EXERCISE DETAILS
Rewrite everything in the artist's note from "I have a very" down to "it inherited ADHD.", swapping "fuse" for "temper".

READING PASSAGE
══════════
Industrial, 2022
artist’s note:
Recent discoveries in the field of epigenetics suggest that war veterans suffering from PTSD might be passing on the legacy of their trauma to their children and grandchildren, notably in the form of neurological disorders. That is to say that environmental factors can modify the way your DNA will be transcribed and affect which genes will be expressed in your descendants.
I have a very short fuse, poor impulse control, a poor sense of time, difficulty maintaining focus and close to zero tolerance for other people’s random noises. My father used to ascribe this to our family’s “boiling Calabrian blood”. But I have a different theory: I call it inherited ADHD.
My Italian grandfather was drafted into an artillery unit during the Second World War and deployed in North Africa. In October 1942, his division fought in the Battle of El Alamein, the first major Axis defeat. Day and night, without interruption, the British rained heavy artillery on Italian positions, inflicting massive casualties. Plagued by inadequate equipment and incompetent leadership, the Italians did not stand a chance. My grandfather narrowly escaped being torn to shreds and spent the rest of his life nervously chain-smoking with a sad, haunted look in his eyes. PTSD didn’t enter the medical vocabulary until the aftermath of the Vietnam war.
══════════
DATA EXTRACT
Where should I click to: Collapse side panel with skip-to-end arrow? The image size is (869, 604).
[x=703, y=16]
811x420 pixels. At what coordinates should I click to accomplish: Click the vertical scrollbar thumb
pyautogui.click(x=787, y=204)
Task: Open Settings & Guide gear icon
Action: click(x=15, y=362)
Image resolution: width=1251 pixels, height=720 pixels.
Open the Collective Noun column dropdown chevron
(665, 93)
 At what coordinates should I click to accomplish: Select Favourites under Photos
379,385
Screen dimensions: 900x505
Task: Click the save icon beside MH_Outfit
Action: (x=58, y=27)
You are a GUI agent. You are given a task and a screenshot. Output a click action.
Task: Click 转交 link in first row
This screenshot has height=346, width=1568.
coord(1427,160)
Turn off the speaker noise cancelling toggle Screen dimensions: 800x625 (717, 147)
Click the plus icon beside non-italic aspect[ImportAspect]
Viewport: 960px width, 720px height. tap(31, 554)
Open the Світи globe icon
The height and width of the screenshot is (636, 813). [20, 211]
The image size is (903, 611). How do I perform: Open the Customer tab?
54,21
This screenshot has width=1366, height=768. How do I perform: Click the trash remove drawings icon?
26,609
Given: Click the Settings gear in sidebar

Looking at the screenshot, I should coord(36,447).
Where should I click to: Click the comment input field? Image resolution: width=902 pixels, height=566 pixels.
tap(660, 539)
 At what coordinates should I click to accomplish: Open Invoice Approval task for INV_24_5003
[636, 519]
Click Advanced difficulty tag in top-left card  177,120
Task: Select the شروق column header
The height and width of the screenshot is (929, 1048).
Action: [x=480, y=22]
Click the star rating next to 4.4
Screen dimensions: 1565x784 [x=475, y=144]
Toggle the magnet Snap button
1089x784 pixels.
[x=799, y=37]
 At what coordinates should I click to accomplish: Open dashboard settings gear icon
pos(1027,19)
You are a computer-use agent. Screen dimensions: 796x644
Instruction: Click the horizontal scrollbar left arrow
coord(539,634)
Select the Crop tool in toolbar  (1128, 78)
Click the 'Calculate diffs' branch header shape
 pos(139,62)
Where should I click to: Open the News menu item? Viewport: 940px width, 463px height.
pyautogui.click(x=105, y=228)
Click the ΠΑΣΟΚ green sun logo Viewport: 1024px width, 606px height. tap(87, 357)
══════════
FINAL ANSWER
I have a very short temper, poor impulse control, a poor sense of time, difficulty maintaining focus and close to zero tolerance for other people’s random noises. My father used to ascribe this to our family’s “boiling Calabrian blood”. But I have a different theory: I call it inherited ADHD.